_Given task:_
Copy the lines out again, requests included, starting at the line that has "Task: Select Giyu portrait beside boar mask" and stopping after the line that has "[x=573, y=39]". Shift every coordinate in the answers by adding 3 to it, and leave the pictures out.
***** Stored records
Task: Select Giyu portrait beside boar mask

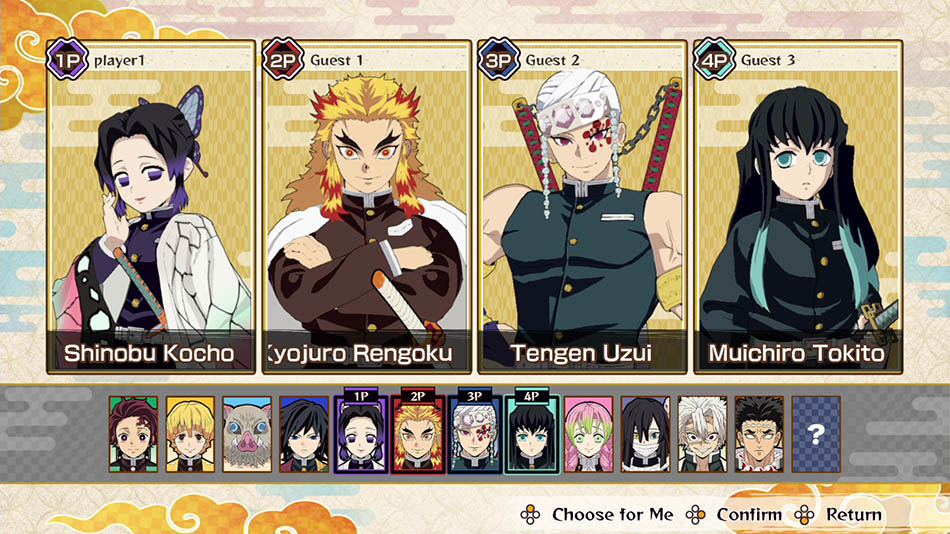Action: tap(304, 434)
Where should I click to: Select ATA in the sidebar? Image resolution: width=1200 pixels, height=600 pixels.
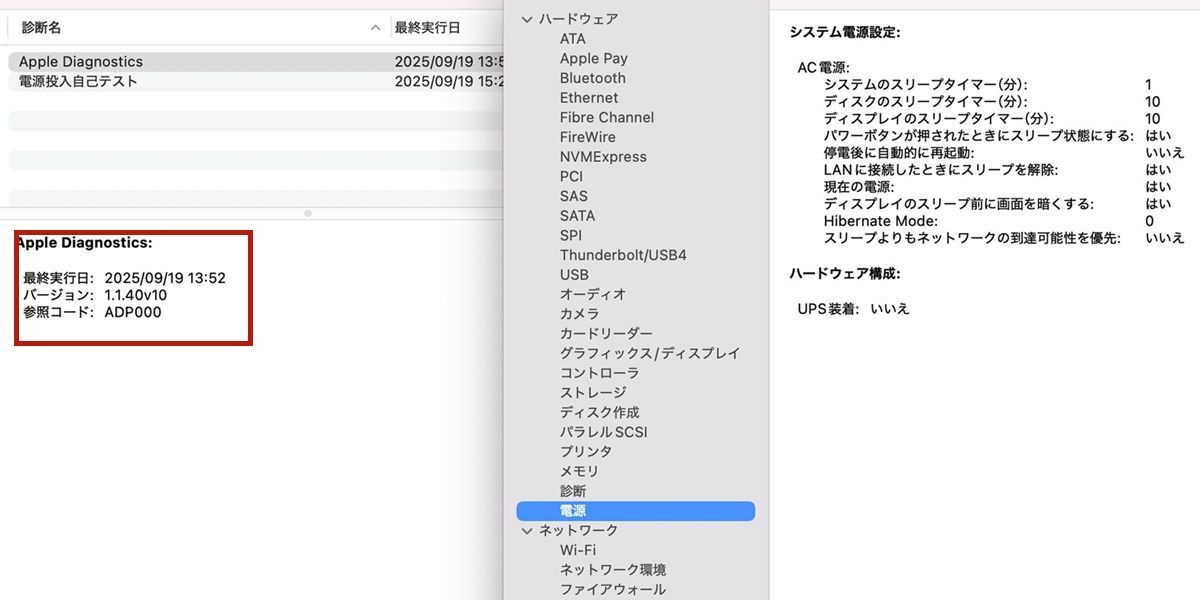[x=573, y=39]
**********
***** Stored records
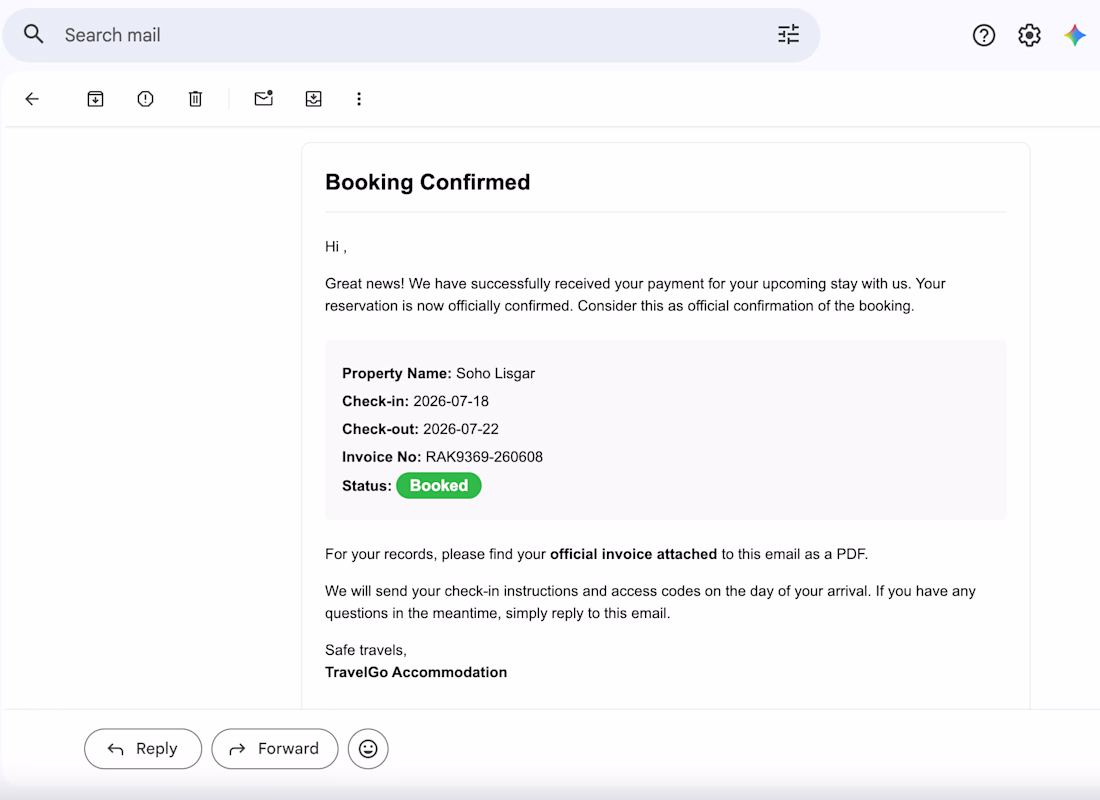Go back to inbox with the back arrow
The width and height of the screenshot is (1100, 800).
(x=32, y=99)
**********
_Result for this exercise:_
Task: Select Giyu portrait beside boar mask

Action: tap(307, 437)
Where should I click to: Select ATA in the sidebar? Image resolution: width=1200 pixels, height=600 pixels.
[x=576, y=42]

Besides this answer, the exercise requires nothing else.